• **INSTRUÇÃO 1**
Com base no texto sobre as Big Techs, explique por que, segundo ele, o governo não enfrenta um inimigo externo.

• **TEXTO FORNECIDO**
━━━
Não se trata de inocentar as Big Techs. Seu modelo de negócios é intrinsecamente extrativista, orientado por metas opacas de captura de comportamento, manipulação de atenção e, em última instância, controle. Mas enfrentá-las exige estratégia, não retórica. E o Brasil, neste momento, não possui nem uma coisa nem outra.

Enquanto Estados como China e Estados Unidos subsidiam seus próprios gigantes digitais e disputam a primazia tecnológica com planejamento de longo prazo, o Brasil continua a reagir por impulso — ora tentando regular por vingança, ora entregando infraestrutura por conveniência. Não há doutrina, nem capacidade institucional. Há apenas um conjunto de decisões fragmentadas, que ora atendem a pressões internacionais, ora a interesses internos, quase sempre desconectadas de qualquer ideia de soberania.

A escolha de enfrentar as Big Techs sem compreender sua natureza leva a dois riscos simultâneos: subestimar sua capacidade de retaliação sistêmica e superestimar o alcance das próprias instituições. Ao fim, o governo não enfrenta um inimigo externo, mas um sistema que já está dentro — e que molda parte significativa da vida econômica, política e cultural do país. A resposta fiscal é um desvio, não uma estratégia.

Não existe neutralidade nesse jogo. Mas fingir soberania sem romper com a dependência estrutural que nos mantém à margem da disputa global é apenas teatro. E, neste caso, um teatro encenado por quem já não escreve o roteiro.
━━━
Registros de um conjunto de dados
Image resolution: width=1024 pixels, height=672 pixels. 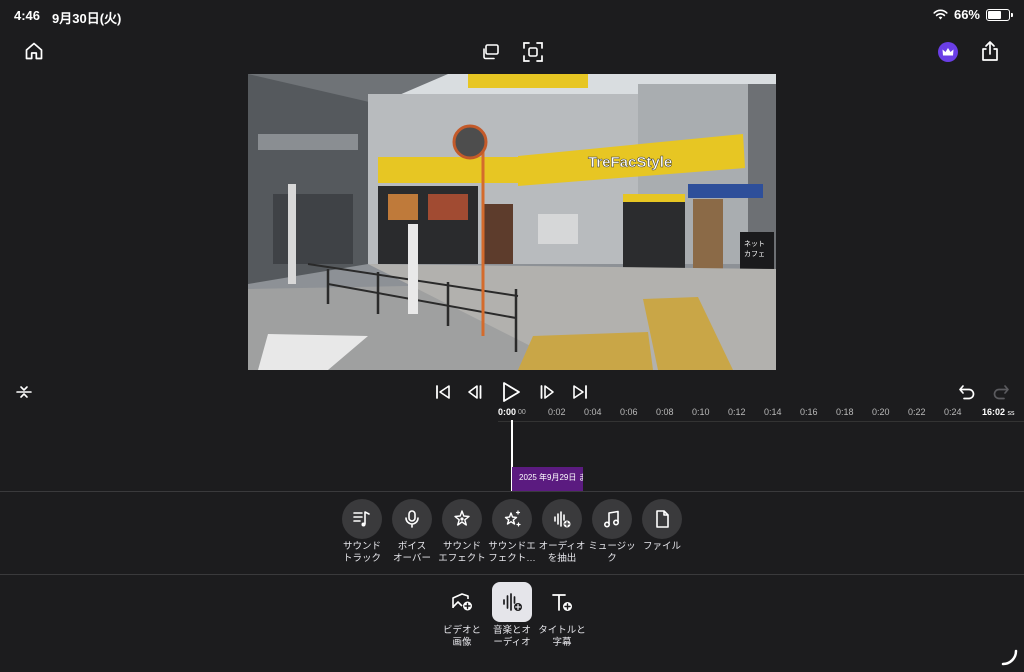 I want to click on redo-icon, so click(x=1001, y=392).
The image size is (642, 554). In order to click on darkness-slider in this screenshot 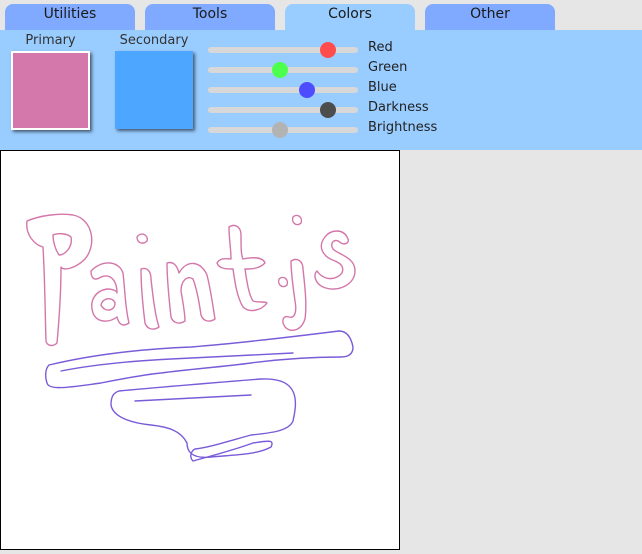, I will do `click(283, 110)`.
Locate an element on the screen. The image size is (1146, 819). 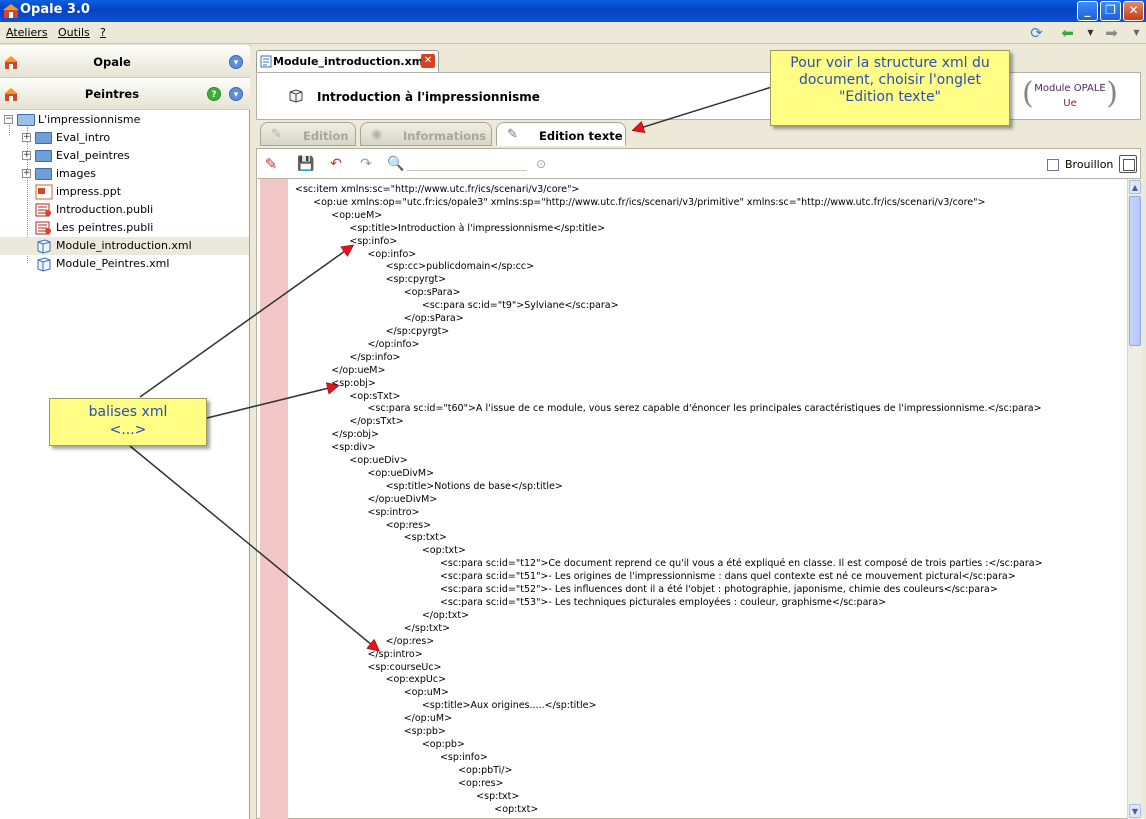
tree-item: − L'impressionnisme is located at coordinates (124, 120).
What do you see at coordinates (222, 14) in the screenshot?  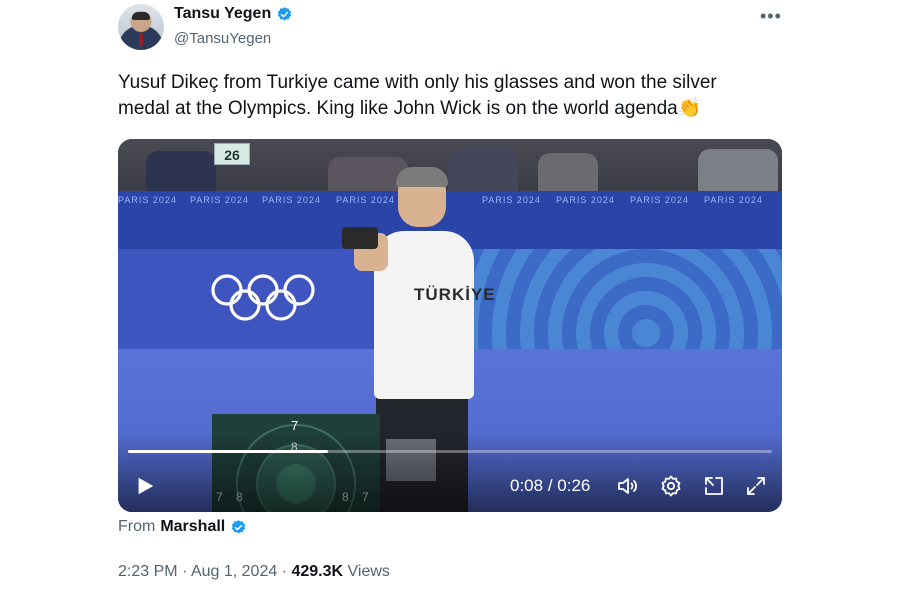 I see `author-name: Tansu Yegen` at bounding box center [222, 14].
━━━
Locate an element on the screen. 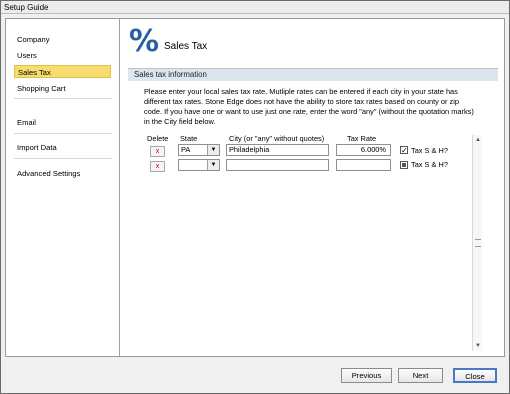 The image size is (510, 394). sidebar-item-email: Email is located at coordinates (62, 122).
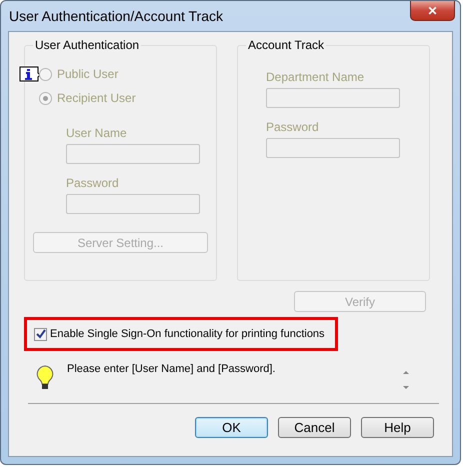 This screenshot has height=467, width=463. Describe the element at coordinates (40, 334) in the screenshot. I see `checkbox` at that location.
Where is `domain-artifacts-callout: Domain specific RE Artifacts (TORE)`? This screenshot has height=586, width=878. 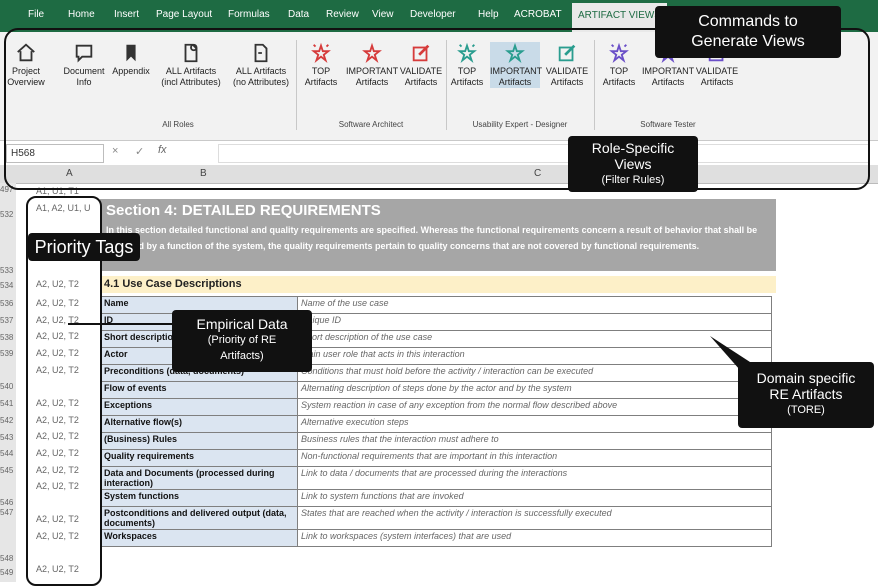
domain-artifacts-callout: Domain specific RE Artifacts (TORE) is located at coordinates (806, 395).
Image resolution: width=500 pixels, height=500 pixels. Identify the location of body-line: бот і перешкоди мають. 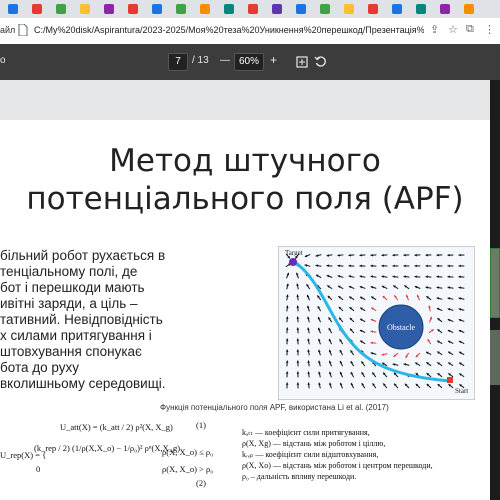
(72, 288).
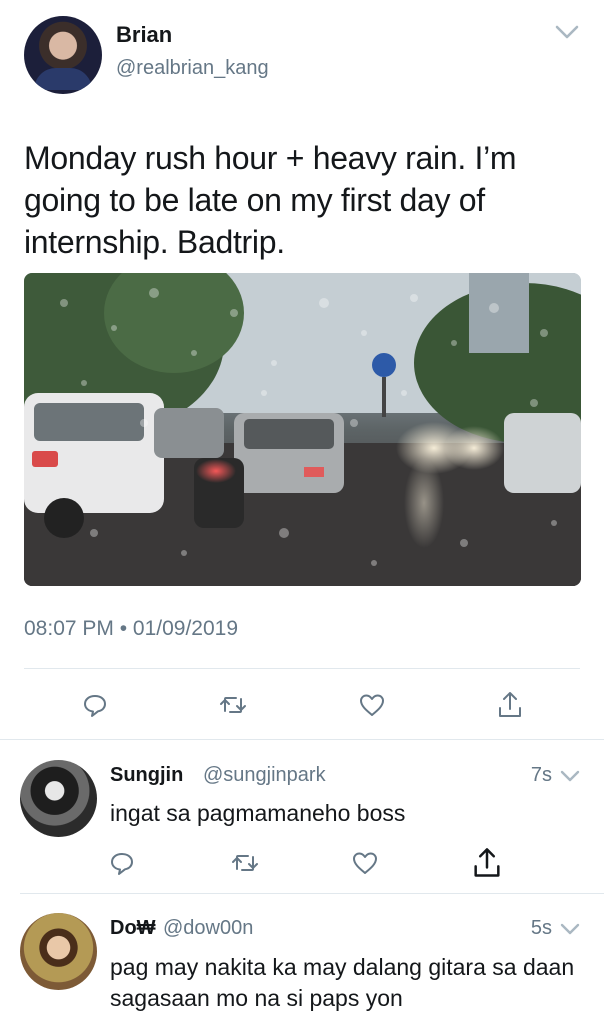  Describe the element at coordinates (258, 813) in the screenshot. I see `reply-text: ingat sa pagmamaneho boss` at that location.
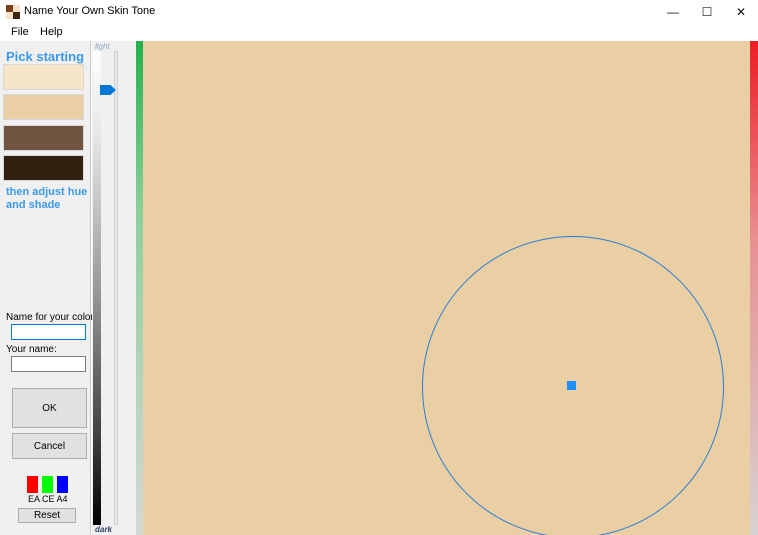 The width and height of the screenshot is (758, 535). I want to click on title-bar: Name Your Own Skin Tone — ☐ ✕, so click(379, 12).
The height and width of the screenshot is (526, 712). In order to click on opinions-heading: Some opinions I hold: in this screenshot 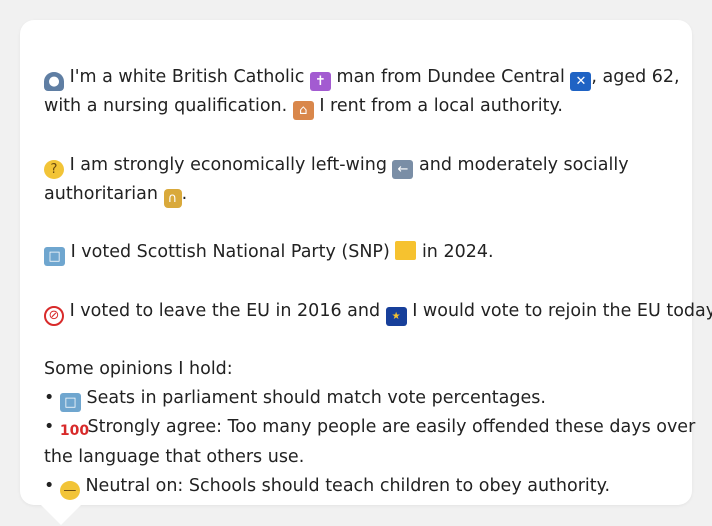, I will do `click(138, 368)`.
━━━
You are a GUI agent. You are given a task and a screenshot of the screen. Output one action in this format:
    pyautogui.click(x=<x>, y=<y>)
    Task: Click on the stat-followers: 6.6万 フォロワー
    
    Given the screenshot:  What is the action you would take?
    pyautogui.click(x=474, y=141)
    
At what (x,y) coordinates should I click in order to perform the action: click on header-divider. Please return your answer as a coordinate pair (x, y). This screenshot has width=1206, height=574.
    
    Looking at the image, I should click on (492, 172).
━━━
• **INSTRUÇÃO 2**
Reescreva como lista numerada as linhas das entradas que começam na linha que contém "Image resolution: width=500" e vão até a linha que contém "Describe the element at coordinates (258, 813)", ambas incluídas, sem linhas em branco. Omita as imagens na resposta.

• **SUA RESPOSTA 1**
Porque o sistema das Big Techs já está dentro do país. Ele molda parte significativa da vida econômica, política e cultural do Brasil.

• **SUA RESPOSTA 2**
1. Image resolution: width=500 pixels, height=500 pixels. Identify the location of body-line: бот і перешкоди мають. 
2. (72, 288).
3.   Describe the element at coordinates (258, 813) in the screenshot. I see `reply-text: ingat sa pagmamaneho boss` at that location.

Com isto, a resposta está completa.